10.5.14

TURISMO

Por Semana Santa nuestra ciudad recibe cerca de cinco mil turistas. El año pasado hubo un incremento de un tres por ciento respecto al anterior ¿Son muchos? ¿Son pocos? Por poner un ejemplo cercano Logroño acoge la misma cantidad de turistas. Y Donosti, por poner otro, el doble.

Hubo un tiempo en que en esta ciudad nos congratulábamos por estar entre las cinco ciudades con mejor calidad de vida del Estado. Y con eso nos bastaba. No queríamos visitantes. ¿Para qué? Mejor ser un paraíso desconocido. Como la recóndita cala de una playa. Vitoria era una ciudad donde se vivía bien. Se investigaba, se creaba, se innovaba.

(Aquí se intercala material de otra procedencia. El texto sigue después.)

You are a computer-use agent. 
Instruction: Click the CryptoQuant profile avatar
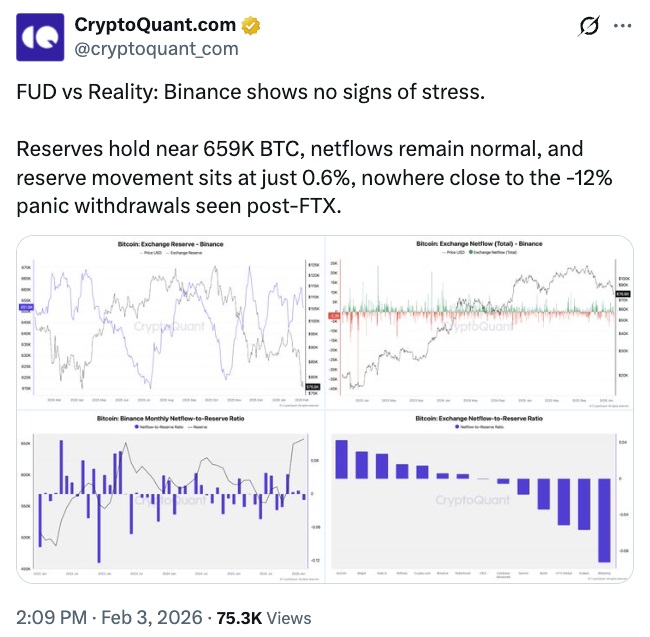(x=39, y=37)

Y se trabaja: en los años setenta la ciudad vivía prácticamente de la industria (casi el setenta por ciento de la población) pero a partir de los ochenta se volcó en el sector de servicios. Y ahora, en estos últimos años, desde lo público se está apostando por convertir a nuestra ciudad en un atrayente destino turístico que genere ingresos. Pero evaluar los dividendos generados por el turismo es una tarea compleja. Aquí y en cualquier región del mundo. Pongamos el ejemplo de un restaurante que en nuestra ciudad sirva comida y bebida a los turistas durante las vacaciones de Semana Santa. Pero, claro, no deja de atender también a los residentes. ¿Cómo sabemos el gasto del foráneo? ¿Cómo sabemos si los residentes que no se han ido de vacaciones fuera de la ciudad están haciendo más gasto en él? En definitiva: ¿Cómo podemos computar con rigor el gasto que efectúa un turista en nuestra ciudad?

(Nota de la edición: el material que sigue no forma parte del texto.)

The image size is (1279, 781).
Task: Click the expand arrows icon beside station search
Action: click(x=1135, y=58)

Económicamente el empleo turístico aporta ingresos a una comunidad, pero también propicia que las personas abandonen los sectores tradicionales de generación de riqueza económica. Por otra parte nuestras instituciones, en ese ánimo de atraer turistas, insuflan recursos económicos (como ha sido el caso de la “Green Capital”, el bicentenario de la Batalla de Vitoria o “La capitalidad gastronómica”) que pergeñan un turismo ficticio, pero cuando estos ingresos desaparecen, la tasa turística vuelve a su estado normal. El globo funciona mientras se le insufla aire. Por no hablar del desigual reparto de los beneficios generados: solo las zonas más pintorescas se benefician de la llegada de los turistas a una ciudad. Y ciertos hosteleros. La cuestión es que si hay inversión pública, ¿no deberían repartirse los beneficios de una manera más equitativa? Verbigracia: si los turistas visitan nuestro Casco Viejo, ¿cómo es posible que, todavía –por poner un ejemplo- muchas viviendas de esta zona histórica no dispongan de un simple baño? El turismo debería de servir para elevar la calidad de vida de los residentes. Pero esto no es así.

Y si hablamos desde una óptica cultural –pues la "cultura" es uno de los principales valores del turismo- el turismo trivializa la cultura: le extrae su significado para convertirla en un producto de mercadotecnia que pueda ser fácilmente digerida por un visitante que lo que desea es descanso y diversión.